*Stored data:*
───
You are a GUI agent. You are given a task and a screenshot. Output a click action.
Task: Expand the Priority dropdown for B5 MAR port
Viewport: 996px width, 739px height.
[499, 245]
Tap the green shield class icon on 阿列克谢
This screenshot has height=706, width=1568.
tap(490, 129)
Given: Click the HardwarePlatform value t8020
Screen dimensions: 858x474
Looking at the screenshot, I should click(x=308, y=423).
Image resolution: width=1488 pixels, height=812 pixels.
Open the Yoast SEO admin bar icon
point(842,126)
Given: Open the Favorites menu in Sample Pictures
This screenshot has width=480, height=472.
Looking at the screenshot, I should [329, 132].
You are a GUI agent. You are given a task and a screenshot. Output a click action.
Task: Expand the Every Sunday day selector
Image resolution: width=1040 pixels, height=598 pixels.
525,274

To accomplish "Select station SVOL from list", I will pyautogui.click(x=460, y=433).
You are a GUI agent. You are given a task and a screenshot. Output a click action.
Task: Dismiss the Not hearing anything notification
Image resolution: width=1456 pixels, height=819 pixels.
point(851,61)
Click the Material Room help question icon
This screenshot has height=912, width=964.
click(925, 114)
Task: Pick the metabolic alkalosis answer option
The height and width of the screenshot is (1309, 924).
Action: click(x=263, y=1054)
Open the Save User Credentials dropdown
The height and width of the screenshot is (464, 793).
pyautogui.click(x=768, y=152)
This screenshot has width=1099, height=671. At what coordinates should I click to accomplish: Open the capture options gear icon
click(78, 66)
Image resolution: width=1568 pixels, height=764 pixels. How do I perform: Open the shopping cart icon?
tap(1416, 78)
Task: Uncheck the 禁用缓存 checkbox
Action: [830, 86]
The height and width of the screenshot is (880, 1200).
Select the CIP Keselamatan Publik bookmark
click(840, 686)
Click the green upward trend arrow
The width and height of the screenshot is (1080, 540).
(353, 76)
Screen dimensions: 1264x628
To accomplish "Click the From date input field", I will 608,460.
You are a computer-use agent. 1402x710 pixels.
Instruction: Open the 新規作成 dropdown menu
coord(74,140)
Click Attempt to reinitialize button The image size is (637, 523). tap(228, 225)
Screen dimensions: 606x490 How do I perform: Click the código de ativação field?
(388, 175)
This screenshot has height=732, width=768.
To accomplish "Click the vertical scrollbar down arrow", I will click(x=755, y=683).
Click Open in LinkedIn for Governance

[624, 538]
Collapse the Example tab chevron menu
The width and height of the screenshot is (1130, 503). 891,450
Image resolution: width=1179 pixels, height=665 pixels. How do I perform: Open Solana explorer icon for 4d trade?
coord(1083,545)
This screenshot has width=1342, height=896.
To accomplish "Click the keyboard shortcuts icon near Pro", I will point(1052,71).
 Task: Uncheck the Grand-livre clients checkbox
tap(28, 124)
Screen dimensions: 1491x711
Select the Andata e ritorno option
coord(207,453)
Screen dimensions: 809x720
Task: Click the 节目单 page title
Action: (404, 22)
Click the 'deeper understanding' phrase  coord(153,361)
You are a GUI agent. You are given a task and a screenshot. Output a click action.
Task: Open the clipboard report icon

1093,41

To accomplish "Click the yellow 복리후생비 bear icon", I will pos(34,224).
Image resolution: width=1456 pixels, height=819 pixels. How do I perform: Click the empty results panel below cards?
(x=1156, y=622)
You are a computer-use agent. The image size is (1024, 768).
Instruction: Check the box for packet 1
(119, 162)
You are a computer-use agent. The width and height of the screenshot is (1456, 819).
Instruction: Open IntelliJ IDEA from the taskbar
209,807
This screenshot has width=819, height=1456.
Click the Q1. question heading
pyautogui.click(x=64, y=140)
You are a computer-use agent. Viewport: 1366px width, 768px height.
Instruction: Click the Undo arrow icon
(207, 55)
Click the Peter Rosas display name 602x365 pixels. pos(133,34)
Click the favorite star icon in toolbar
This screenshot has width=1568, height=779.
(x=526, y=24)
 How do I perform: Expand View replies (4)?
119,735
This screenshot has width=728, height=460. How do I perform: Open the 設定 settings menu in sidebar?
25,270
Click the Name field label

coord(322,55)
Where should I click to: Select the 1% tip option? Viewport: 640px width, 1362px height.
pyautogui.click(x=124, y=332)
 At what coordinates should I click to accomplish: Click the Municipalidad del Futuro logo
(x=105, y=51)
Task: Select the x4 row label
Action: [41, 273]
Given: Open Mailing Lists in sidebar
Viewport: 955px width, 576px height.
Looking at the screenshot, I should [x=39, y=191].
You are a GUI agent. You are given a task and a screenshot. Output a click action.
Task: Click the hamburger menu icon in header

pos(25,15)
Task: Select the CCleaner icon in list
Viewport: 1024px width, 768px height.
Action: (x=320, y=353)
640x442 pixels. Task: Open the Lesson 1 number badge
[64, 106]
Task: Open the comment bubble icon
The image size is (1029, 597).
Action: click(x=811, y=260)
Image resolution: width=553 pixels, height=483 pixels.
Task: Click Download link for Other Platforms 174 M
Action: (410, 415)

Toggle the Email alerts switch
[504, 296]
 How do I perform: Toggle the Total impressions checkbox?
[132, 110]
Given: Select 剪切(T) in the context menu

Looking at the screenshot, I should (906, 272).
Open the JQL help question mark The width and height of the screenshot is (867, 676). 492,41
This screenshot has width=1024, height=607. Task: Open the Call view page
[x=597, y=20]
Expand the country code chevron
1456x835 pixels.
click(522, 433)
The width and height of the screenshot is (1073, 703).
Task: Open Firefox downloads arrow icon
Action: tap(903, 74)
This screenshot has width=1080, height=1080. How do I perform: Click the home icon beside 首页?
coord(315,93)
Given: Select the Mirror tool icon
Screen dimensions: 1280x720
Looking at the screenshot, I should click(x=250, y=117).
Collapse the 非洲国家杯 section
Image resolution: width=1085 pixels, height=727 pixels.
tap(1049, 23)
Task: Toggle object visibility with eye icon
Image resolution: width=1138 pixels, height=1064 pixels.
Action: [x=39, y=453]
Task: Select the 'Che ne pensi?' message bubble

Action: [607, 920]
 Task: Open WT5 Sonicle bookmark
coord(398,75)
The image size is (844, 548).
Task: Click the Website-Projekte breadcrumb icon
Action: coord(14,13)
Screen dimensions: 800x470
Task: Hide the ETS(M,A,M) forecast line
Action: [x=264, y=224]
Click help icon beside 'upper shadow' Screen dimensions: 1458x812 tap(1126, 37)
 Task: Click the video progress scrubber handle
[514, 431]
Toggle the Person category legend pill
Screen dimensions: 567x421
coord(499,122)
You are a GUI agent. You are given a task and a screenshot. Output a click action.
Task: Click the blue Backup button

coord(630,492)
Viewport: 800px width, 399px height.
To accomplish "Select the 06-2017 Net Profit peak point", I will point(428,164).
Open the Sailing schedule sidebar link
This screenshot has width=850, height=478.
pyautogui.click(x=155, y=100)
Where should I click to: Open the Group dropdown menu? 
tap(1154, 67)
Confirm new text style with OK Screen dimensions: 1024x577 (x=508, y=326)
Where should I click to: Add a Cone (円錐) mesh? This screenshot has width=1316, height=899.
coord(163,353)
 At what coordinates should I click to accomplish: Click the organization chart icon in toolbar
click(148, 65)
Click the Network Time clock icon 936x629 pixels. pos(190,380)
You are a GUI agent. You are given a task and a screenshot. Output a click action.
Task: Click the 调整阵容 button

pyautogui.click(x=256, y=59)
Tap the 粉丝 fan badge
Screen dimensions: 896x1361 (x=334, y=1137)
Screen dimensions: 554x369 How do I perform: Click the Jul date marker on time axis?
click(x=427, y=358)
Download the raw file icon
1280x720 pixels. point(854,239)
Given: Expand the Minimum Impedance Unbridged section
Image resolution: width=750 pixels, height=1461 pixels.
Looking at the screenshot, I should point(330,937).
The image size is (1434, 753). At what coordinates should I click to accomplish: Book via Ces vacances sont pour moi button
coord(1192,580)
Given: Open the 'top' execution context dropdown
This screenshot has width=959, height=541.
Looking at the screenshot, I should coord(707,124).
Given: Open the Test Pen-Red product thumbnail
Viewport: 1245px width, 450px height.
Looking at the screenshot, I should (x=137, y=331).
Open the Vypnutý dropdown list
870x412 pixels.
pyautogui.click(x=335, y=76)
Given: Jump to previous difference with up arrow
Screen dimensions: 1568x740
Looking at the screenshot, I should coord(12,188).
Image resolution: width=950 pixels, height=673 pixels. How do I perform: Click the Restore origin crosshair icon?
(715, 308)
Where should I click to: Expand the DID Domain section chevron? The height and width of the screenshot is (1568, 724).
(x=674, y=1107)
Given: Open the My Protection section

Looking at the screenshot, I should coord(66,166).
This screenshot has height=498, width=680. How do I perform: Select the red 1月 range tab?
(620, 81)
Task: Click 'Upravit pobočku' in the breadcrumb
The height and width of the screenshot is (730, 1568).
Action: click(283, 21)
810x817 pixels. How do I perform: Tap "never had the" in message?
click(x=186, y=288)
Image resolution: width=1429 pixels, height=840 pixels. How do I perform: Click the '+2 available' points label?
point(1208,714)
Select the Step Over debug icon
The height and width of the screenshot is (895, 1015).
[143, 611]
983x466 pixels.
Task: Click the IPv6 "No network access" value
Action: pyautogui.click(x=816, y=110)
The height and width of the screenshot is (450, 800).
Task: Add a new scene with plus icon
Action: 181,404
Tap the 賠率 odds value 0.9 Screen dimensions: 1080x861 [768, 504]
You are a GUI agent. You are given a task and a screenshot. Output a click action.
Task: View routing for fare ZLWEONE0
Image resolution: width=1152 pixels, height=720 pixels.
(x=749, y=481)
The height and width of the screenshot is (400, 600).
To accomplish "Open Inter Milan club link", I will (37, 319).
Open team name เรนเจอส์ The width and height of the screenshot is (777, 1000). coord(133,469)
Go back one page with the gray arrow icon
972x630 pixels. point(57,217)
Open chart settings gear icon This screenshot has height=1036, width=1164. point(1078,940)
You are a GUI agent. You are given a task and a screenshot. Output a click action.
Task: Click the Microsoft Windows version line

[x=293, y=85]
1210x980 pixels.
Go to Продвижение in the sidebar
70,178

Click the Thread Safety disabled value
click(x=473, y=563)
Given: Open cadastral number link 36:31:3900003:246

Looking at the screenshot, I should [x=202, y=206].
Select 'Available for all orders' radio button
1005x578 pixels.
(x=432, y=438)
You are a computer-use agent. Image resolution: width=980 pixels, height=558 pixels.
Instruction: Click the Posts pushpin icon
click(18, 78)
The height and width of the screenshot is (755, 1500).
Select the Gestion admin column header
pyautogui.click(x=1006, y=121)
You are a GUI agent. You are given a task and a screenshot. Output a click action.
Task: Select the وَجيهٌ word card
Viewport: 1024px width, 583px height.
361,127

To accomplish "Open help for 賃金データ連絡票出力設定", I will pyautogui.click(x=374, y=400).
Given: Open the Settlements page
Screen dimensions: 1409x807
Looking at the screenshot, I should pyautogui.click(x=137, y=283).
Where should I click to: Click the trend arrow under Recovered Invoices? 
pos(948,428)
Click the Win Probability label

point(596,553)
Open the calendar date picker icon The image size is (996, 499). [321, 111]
───
*Your objective:* Across the entries above, work out how many lines hold "computer". The answer is that number alone.

*Answer for the task:* 5